INSTRUCTION |
Please copy out all of the entries below word for word, keeping every line unchanged.

DATA FOR PROCESSING |
□ □ □

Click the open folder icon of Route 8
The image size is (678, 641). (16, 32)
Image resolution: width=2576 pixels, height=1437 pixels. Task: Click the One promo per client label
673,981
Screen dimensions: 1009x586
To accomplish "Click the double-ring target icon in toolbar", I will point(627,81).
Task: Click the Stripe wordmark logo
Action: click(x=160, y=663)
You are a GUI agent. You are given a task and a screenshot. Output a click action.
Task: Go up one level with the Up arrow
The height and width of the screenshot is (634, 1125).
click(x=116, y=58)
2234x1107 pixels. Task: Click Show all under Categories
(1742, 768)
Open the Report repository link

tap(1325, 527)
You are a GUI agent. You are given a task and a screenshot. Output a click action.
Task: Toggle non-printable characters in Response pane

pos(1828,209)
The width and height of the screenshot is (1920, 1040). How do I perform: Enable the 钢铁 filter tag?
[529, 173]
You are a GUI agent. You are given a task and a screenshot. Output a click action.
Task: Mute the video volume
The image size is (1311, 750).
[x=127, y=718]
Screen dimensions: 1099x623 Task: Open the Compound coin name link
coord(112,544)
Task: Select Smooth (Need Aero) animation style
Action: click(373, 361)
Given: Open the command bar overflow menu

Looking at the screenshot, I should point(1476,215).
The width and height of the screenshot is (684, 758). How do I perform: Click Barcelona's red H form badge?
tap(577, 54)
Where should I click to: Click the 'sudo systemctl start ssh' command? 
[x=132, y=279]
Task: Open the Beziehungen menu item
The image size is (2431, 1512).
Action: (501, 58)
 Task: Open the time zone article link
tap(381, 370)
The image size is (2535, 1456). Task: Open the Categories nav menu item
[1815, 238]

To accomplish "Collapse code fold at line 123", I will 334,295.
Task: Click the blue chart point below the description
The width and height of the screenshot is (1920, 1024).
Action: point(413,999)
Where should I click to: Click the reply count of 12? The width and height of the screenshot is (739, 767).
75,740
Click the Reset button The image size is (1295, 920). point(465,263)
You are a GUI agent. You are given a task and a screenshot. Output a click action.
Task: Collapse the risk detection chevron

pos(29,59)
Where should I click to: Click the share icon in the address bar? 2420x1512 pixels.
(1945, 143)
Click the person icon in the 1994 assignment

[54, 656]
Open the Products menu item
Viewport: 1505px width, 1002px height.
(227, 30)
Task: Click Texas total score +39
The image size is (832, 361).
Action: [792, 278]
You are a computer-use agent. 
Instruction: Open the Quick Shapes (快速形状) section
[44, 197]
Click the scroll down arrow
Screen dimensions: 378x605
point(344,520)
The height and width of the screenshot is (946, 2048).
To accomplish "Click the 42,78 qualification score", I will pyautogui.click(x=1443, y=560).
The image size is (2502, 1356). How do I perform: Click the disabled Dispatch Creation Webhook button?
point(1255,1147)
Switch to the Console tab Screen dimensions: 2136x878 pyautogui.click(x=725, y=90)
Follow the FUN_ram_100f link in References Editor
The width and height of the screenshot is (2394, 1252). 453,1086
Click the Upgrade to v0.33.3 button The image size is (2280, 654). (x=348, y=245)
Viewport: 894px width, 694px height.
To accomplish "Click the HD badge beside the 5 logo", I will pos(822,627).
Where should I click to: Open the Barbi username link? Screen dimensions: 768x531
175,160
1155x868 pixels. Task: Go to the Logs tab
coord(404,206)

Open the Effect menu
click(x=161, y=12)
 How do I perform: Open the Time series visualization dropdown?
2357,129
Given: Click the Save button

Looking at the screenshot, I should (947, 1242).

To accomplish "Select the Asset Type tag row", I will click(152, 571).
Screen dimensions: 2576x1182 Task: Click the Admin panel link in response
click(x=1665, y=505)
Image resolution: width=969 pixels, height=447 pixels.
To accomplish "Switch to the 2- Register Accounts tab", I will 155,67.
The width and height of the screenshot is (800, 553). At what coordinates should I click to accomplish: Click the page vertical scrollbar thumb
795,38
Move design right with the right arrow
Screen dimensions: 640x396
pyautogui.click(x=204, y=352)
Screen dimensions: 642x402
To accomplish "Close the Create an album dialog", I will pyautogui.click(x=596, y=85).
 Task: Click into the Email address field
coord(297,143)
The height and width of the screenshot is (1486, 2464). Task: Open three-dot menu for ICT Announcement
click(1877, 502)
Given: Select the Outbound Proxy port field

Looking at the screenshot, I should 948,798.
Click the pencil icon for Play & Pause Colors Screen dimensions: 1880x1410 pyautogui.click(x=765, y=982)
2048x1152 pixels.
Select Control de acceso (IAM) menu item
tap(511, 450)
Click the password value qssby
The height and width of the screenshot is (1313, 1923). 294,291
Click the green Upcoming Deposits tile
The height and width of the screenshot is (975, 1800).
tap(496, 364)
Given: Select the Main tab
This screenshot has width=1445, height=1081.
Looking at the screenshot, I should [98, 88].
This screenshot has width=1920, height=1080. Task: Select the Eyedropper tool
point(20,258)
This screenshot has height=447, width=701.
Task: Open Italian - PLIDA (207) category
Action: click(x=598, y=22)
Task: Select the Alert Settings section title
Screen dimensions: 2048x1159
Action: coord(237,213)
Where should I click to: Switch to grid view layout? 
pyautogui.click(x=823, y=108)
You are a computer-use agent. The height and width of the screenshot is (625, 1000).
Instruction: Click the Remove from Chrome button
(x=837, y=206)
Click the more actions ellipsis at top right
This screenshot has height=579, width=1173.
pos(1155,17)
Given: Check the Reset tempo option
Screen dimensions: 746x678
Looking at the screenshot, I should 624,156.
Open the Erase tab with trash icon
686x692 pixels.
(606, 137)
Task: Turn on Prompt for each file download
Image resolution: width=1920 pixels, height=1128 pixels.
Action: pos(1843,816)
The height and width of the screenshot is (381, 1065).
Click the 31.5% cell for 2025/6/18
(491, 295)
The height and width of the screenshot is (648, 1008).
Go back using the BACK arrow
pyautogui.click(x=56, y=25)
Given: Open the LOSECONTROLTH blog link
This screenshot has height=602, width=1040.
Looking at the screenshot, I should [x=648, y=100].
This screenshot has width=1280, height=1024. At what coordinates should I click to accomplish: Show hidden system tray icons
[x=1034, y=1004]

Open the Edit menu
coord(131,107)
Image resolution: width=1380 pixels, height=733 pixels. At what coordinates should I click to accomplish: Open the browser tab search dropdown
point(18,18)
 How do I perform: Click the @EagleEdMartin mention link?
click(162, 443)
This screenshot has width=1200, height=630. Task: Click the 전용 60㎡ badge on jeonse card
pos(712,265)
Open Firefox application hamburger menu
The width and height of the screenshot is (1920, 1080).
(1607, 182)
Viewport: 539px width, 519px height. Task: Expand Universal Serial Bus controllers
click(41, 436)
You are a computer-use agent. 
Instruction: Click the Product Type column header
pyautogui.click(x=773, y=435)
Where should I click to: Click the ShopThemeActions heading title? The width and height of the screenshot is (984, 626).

□ □ □

WRITTEN ANSWER |
Click the open folder icon of Route 8
The image size is (678, 641). (16, 32)
Image resolution: width=2576 pixels, height=1437 pixels. Task: Click the One promo per client label
673,981
Screen dimensions: 1009x586
To accomplish "Click the double-ring target icon in toolbar", I will point(627,81).
Task: Click the Stripe wordmark logo
Action: click(x=160, y=663)
You are a GUI agent. You are given a task and a screenshot. Output a click action.
Task: Go up one level with the Up arrow
The height and width of the screenshot is (634, 1125).
click(x=116, y=58)
2234x1107 pixels. Task: Click Show all under Categories
(1742, 768)
Open the Report repository link

tap(1325, 527)
You are a GUI agent. You are given a task and a screenshot. Output a click action.
Task: Toggle non-printable characters in Response pane

pos(1828,209)
The width and height of the screenshot is (1920, 1040). How do I perform: Enable the 钢铁 filter tag?
[529, 173]
You are a GUI agent. You are given a task and a screenshot. Output a click action.
Task: Mute the video volume
The image size is (1311, 750).
[x=127, y=718]
Screen dimensions: 1099x623 Task: Open the Compound coin name link
coord(112,544)
Task: Select Smooth (Need Aero) animation style
Action: click(373, 361)
Given: Open the command bar overflow menu

Looking at the screenshot, I should point(1476,215).
The width and height of the screenshot is (684, 758). How do I perform: Click Barcelona's red H form badge?
tap(577, 54)
Where should I click to: Click the 'sudo systemctl start ssh' command? 
[x=132, y=279]
Task: Open the Beziehungen menu item
The image size is (2431, 1512).
Action: (501, 58)
 Task: Open the time zone article link
tap(381, 370)
The image size is (2535, 1456). Task: Open the Categories nav menu item
[1815, 238]

To accomplish "Collapse code fold at line 123", I will 334,295.
Task: Click the blue chart point below the description
The width and height of the screenshot is (1920, 1024).
Action: point(413,999)
Where should I click to: Click the reply count of 12? The width and height of the screenshot is (739, 767).
75,740
Click the Reset button The image size is (1295, 920). point(465,263)
You are a GUI agent. You are given a task and a screenshot. Output a click action.
Task: Collapse the risk detection chevron

pos(29,59)
Where should I click to: Click the share icon in the address bar? 2420x1512 pixels.
(1945, 143)
Click the person icon in the 1994 assignment

[54, 656]
Open the Products menu item
Viewport: 1505px width, 1002px height.
(227, 30)
Task: Click Texas total score +39
The image size is (832, 361).
Action: [792, 278]
You are a computer-use agent. 
Instruction: Open the Quick Shapes (快速形状) section
[44, 197]
Click the scroll down arrow
Screen dimensions: 378x605
point(344,520)
The height and width of the screenshot is (946, 2048).
To accomplish "Click the 42,78 qualification score", I will pyautogui.click(x=1443, y=560).
The image size is (2502, 1356). How do I perform: Click the disabled Dispatch Creation Webhook button?
point(1255,1147)
Switch to the Console tab Screen dimensions: 2136x878 pyautogui.click(x=725, y=90)
Follow the FUN_ram_100f link in References Editor
The width and height of the screenshot is (2394, 1252). 453,1086
Click the Upgrade to v0.33.3 button The image size is (2280, 654). (x=348, y=245)
Viewport: 894px width, 694px height.
To accomplish "Click the HD badge beside the 5 logo", I will pos(822,627).
Where should I click to: Open the Barbi username link? Screen dimensions: 768x531
175,160
1155x868 pixels. Task: Go to the Logs tab
coord(404,206)

Open the Effect menu
click(x=161, y=12)
 How do I perform: Open the Time series visualization dropdown?
2357,129
Given: Click the Save button

Looking at the screenshot, I should (947, 1242).

To accomplish "Select the Asset Type tag row", I will click(152, 571).
Screen dimensions: 2576x1182 Task: Click the Admin panel link in response
click(x=1665, y=505)
Image resolution: width=969 pixels, height=447 pixels.
To accomplish "Switch to the 2- Register Accounts tab", I will 155,67.
The width and height of the screenshot is (800, 553). At what coordinates should I click to accomplish: Click the page vertical scrollbar thumb
795,38
Move design right with the right arrow
Screen dimensions: 640x396
pyautogui.click(x=204, y=352)
Screen dimensions: 642x402
To accomplish "Close the Create an album dialog", I will pyautogui.click(x=596, y=85).
 Task: Click into the Email address field
coord(297,143)
The height and width of the screenshot is (1486, 2464). Task: Open three-dot menu for ICT Announcement
click(1877, 502)
Given: Select the Outbound Proxy port field

Looking at the screenshot, I should 948,798.
Click the pencil icon for Play & Pause Colors Screen dimensions: 1880x1410 pyautogui.click(x=765, y=982)
2048x1152 pixels.
Select Control de acceso (IAM) menu item
tap(511, 450)
Click the password value qssby
The height and width of the screenshot is (1313, 1923). 294,291
Click the green Upcoming Deposits tile
The height and width of the screenshot is (975, 1800).
tap(496, 364)
Given: Select the Main tab
This screenshot has width=1445, height=1081.
Looking at the screenshot, I should [98, 88].
This screenshot has width=1920, height=1080. Task: Select the Eyedropper tool
point(20,258)
This screenshot has height=447, width=701.
Task: Open Italian - PLIDA (207) category
Action: click(x=598, y=22)
Task: Select the Alert Settings section title
Screen dimensions: 2048x1159
Action: coord(237,213)
Where should I click to: Switch to grid view layout? 
pyautogui.click(x=823, y=108)
You are a computer-use agent. The height and width of the screenshot is (625, 1000).
Instruction: Click the Remove from Chrome button
(x=837, y=206)
Click the more actions ellipsis at top right
This screenshot has height=579, width=1173.
pos(1155,17)
Given: Check the Reset tempo option
Screen dimensions: 746x678
Looking at the screenshot, I should 624,156.
Open the Erase tab with trash icon
686x692 pixels.
(606, 137)
Task: Turn on Prompt for each file download
Image resolution: width=1920 pixels, height=1128 pixels.
Action: pos(1843,816)
The height and width of the screenshot is (381, 1065).
Click the 31.5% cell for 2025/6/18
(491, 295)
The height and width of the screenshot is (648, 1008).
Go back using the BACK arrow
pyautogui.click(x=56, y=25)
Given: Open the LOSECONTROLTH blog link
This screenshot has height=602, width=1040.
Looking at the screenshot, I should [x=648, y=100].
This screenshot has width=1280, height=1024. At what coordinates should I click to accomplish: Show hidden system tray icons
[x=1034, y=1004]

Open the Edit menu
coord(131,107)
Image resolution: width=1380 pixels, height=733 pixels. At what coordinates should I click to accomplish: Open the browser tab search dropdown
point(18,18)
 How do I perform: Click the @EagleEdMartin mention link?
click(162, 443)
This screenshot has width=1200, height=630. Task: Click the 전용 60㎡ badge on jeonse card
pos(712,265)
Open Firefox application hamburger menu
The width and height of the screenshot is (1920, 1080).
(1607, 182)
Viewport: 539px width, 519px height. Task: Expand Universal Serial Bus controllers
click(41, 436)
You are a computer-use agent. 
Instruction: Click the Product Type column header
pyautogui.click(x=773, y=435)
Where should I click to: Click the ShopThemeActions heading title? The width and height of the screenshot is (984, 626).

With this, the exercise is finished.